Additionally, it was also noted that the official name of the new festival would be the Manistee National Forest Festival and that its creation, “…is an attempt to bring back the glamor and color of the logging era, to show the area as a summer playground, and to draw attention to the development due in this part of the state as a result of federal and state programs emphasizing conservation, recreation and reforestation.

On July 15, 1935, the Forest Festival Corporation was formally organized with Tom Hauck named president; Harry Musselwhite as Honorary President; Harold Hill, the first vice president; Ted Brown the second vice president; Ewald Pfeiffer, secretary; and George Kruse as treasurer.

Likewise, a number of committees have been formed to assist in the planning of the new festival. The committees included: a planning committee, an advertising director, a special housing committee, an audit committee and a finance committee. The Forest Festival Corporation as well as the committees have also partnered with representatives from local organizations and businesses to help with celebration plans.
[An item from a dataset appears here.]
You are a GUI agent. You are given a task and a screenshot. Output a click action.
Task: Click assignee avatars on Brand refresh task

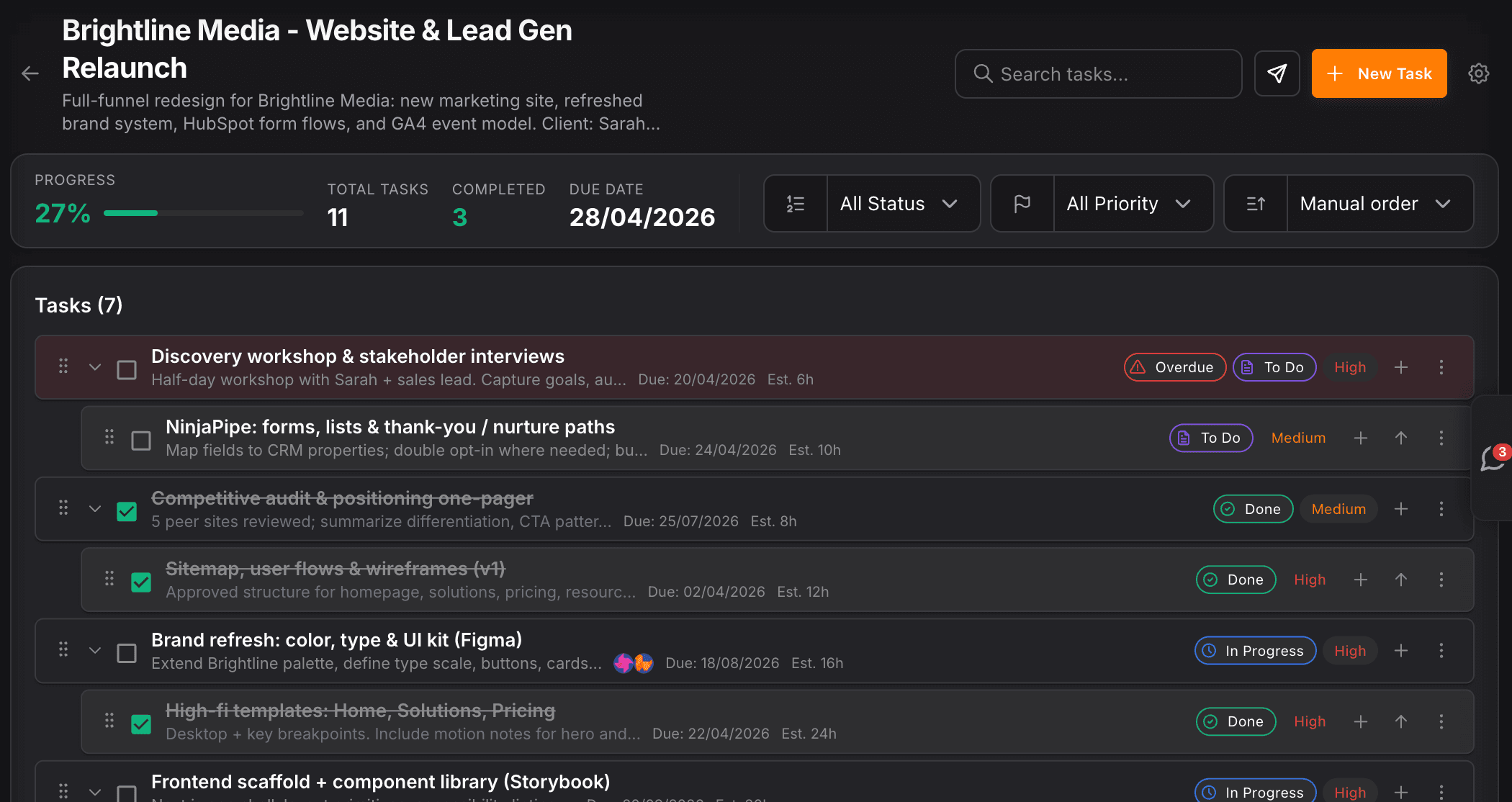[634, 663]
Over the months, donations were solicited through letters sent to chains and businesses that served local retailers. Other funds were donated by individuals and businesses and as the $6,000 goal neared its target, local factories chirped every time $500 was donated.

As is tradition with many festivals in the region, the subject of selecting a queen to rule the festivities came up during the early planning stages. In November 1935, a 20-year-old Ottawa woman named Wabisheshikwe, who lived in Lower Brethren Camp near the Manistee River, was named the Indian Festival Princess.

While Wabisheshikwe was originally used as a marketing ploy to promote the Forest Festival, it was later judged that since the festival was to emphasize the old days of logging (with less of emphasis on the modern world), the edict was issued that there would be no queen of rest because “…the celebration of Manistee would gain distinction by eliminating a queen and concentrating on the Indian princess which would be truly symbolic of the whole theme of the festival.”

The list of events and activities that took place (July 2, 3, 4 and 5) during the first festival is exhaustive but included: the inauguration of Chittenden Nursery, a village of Indian tipis displayed near the channel of the Manistee River , naval training ships on display in the channel, coronation baseball games, a State Police exhibit at Rotary Hall, local historical exhibits, forest fire demonstrations, a ceremonial dance in Ottawa, a large parade with 75 allegorical floats, banquets, marching bands, log rolling contests, etc.

On July 6, 1936, the first Manistee National Forest Festival was considered a resounding success with over 50,000 people in attendance. The Forest Festival continued as the town’s summer festival for several years, but was later replaced by the Sports Festival in the 1950s.

After reverting to the Forest Festival, the summer party was replaced by the National Strawberry Festival in 1966. Finally in 1977 it was again replaced by the National Manistee Forest Festival where it continues to be celebrated every 4th of July holiday.